Osterburg: Kontrollmechanismen haben versagt
All das wäre nicht möglich gewesen – Dimension Nummer zwei – hätten die Kontrollmechanismen der Fraktion in Mitte nicht eklatant versagt und die Grünen im Bezirk sämtlich vor Osterburg gekuscht. So konnte der Fraktionschef eine Machtfülle aufbauen, die schließlich auch die Kontrolle der Finanzen umfasste. Viele ahnten, dass da nicht alles mit rechten Dingen zuging, doch niemand hatte das Rückgrat, sich Osterburg in den Weg zu stellen. Erst als dieser von der politischen Bildfläche verschwunden war, begann die Aufdeckung und Aufarbeitung des Betrugsskandals unter Führung des heutigen Fraktionschefs Manuel Muja. Inzwischen haben die Grünen Kontrollmechanismen etabliert, die eine Wiederholung der Causa Osterburg unmöglich machen.

Nach eigenen Berechnungen wurden die Bezirks-Grünen von ihrem Ex-Chef um rund 66.000 Euro geprellt, von denen sie bislang nur 16.000 Euro wieder gesehen haben.
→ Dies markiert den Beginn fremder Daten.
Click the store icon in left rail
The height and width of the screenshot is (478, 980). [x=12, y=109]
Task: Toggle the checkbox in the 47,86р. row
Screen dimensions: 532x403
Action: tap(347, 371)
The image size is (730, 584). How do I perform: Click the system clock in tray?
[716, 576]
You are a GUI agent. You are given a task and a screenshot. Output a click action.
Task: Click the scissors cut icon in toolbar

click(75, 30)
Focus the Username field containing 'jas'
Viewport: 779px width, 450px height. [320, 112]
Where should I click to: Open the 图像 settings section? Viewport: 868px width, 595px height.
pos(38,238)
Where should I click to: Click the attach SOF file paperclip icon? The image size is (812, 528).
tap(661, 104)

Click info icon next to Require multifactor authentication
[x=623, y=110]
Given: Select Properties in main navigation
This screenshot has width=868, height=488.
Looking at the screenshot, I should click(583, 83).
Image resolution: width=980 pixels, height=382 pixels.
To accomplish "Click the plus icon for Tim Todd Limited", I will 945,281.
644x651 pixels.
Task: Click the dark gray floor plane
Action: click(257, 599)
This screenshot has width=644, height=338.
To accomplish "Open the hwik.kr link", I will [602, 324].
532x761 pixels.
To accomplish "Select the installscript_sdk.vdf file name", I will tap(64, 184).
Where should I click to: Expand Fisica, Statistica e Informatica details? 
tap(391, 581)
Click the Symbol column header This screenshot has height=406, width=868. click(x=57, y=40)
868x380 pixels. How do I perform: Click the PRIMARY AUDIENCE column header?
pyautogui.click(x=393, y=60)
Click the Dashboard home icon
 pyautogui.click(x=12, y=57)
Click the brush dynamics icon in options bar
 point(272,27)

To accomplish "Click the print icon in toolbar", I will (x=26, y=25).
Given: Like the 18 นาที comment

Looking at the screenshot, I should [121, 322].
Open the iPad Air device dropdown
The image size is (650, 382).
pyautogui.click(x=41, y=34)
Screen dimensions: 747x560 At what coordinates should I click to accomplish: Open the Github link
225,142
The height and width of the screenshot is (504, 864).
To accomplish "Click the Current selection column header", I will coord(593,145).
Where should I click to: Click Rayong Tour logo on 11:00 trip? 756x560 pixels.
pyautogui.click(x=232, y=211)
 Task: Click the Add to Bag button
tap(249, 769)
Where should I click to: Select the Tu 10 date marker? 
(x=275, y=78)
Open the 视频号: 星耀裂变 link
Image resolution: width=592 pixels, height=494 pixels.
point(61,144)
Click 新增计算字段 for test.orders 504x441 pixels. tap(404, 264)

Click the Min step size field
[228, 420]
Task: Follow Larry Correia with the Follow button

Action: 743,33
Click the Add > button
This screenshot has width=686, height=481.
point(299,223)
Nach dem Gerichtsbeschluss können sie mit weiteren 10.000 Euro rechnen, da aus prozessökonomischen Gründen nicht alle Betrugsvorwürfe angeklagt waren. Bleiben 40.000 Euro Verlust. Ob die Grünen versuchen werden, diese über eine Zivilklage einzutreiben, steht in den Sternen. „Wir werden uns die Ermittlungsergebnisse genau angucken, sie bewerten und danach entscheiden“ hält Muja den Klageweg offen.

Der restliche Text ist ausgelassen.